(Lines of data)

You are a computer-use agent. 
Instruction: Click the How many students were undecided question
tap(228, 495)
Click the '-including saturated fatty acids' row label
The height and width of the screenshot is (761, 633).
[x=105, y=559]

Exercise task:
Write out every line of the material again, requests included, adding 17 to each coordinate in the answers.

The solution:
You are a computer-use agent. 
Instruction: Click the How many students were undecided question
tap(245, 512)
Click the '-including saturated fatty acids' row label
The height and width of the screenshot is (761, 633).
[x=122, y=576]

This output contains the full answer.